»Wenn mich Freunde oder Bekannte nach Linn fragten, wie es ihr ging oder was sie beruflich machte, musste ich darauf achten, nicht in diesen Ton zu verfallen, selbstzufrieden.«
Annett könnte nicht stolzer sein auf ihre Tochter Linn. Während sie selbst, Bibliothekarin, Ende 40, auf der kleinen Halbinsel in der Nähe von Husum seit vielen Jahren ein zunehmend zurückgezogenes Leben führt, hat es Linn direkt nach dem Abitur in die Welt gezogen, um sich im Umweltschutz zu engagieren – ein Leben, denkt Annett, das Hoffnung und Sinn zu stiften vermag. Doch dann bricht Linn bei einem Vortrag zusammen. Annett holt sie zurück ins Haus der Kindheit, eine Woche nur, sagen sich die beiden, zur Erholung. Linns Erschöpfung aber ist so umfassend, dass aus dieser einen Woche Monate werden, in denen die beiden Frauen sich schließlich neu kennenlernen und alte Konflikte aufarbeiten müssen.

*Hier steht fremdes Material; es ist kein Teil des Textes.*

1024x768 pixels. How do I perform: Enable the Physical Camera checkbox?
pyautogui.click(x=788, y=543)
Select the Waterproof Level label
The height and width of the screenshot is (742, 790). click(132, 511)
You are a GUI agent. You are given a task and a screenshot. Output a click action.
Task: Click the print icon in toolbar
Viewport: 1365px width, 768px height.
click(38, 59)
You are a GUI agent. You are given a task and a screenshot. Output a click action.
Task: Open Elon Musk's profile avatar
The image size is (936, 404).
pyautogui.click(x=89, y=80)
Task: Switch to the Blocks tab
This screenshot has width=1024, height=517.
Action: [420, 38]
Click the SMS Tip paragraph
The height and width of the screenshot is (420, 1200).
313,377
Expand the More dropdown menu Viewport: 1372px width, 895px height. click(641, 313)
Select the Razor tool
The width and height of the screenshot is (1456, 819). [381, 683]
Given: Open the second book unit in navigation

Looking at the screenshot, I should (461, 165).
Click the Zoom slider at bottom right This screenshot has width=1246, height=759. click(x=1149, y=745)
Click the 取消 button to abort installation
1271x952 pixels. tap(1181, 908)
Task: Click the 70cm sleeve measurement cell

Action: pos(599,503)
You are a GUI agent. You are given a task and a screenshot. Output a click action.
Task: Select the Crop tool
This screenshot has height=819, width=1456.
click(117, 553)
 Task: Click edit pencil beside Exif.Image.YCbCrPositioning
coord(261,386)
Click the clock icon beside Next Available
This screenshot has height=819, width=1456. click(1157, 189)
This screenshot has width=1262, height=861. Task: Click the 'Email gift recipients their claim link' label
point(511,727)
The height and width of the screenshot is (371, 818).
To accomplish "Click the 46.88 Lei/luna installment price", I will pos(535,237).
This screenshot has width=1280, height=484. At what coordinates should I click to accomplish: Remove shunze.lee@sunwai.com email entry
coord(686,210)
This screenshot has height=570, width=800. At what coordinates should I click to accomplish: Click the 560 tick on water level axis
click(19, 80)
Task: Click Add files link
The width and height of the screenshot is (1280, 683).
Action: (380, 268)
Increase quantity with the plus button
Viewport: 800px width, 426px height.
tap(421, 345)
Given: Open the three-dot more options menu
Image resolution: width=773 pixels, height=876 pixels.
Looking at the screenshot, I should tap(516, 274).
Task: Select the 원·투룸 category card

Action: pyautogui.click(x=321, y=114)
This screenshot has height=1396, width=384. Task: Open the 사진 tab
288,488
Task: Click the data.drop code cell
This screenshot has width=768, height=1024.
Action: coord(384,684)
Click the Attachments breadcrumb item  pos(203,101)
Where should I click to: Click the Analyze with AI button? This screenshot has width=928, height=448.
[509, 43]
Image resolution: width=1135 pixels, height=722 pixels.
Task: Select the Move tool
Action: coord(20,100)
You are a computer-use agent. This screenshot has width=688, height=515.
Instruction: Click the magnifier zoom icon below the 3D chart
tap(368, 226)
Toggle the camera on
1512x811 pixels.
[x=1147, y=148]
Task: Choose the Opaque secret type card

In Halbinsel hat Kristine Bilkau verfeinert, was ihr bisheriges Werk ausmacht und was vielleicht als Ästhetik der Behutsamkeit bezeichnet werden kann: Mit großer Geduld und Zartheit nähert sie sich ihren Figuren, um vorsichtig Schicht für Schicht ihres Menschseins freizulegen. Wie derzeit kaum einer anderen Stimme gelingt es ihr dabei einmal mehr, sensible Figurenportraits mit den wichtigen Fragen unserer Gegenwart zusammenzuführen.
Moderation: Björn Jager
Kristine Bilkau, 1974 geboren, zählt zu den wichtigen Stimmen der deutschen Gegenwartsliteratur. Sie studierte Geschichte und Amerikanistik in Hamburg und New Orleans. Bereits ihr Romandebüt Die Glücklichen fand ein begeistertes Medienecho, wurde mit dem Franz-Tumler-Preis, dem Klaus-Michael-Kühne-Preis und dem Hamburger Förderpreis für Literatur ausgezeichnet und in mehrere Sprachen übersetzt. Mit ihrem Roman Nebenan stand sie 2022 auf der Shortlist des Deutschen Buchpreises, mit Halbinsel gewann sie 2025 den Preis der Leipziger Buchmesse. Kristine Bilkau lebt mit ihrer Familie in Hamburg.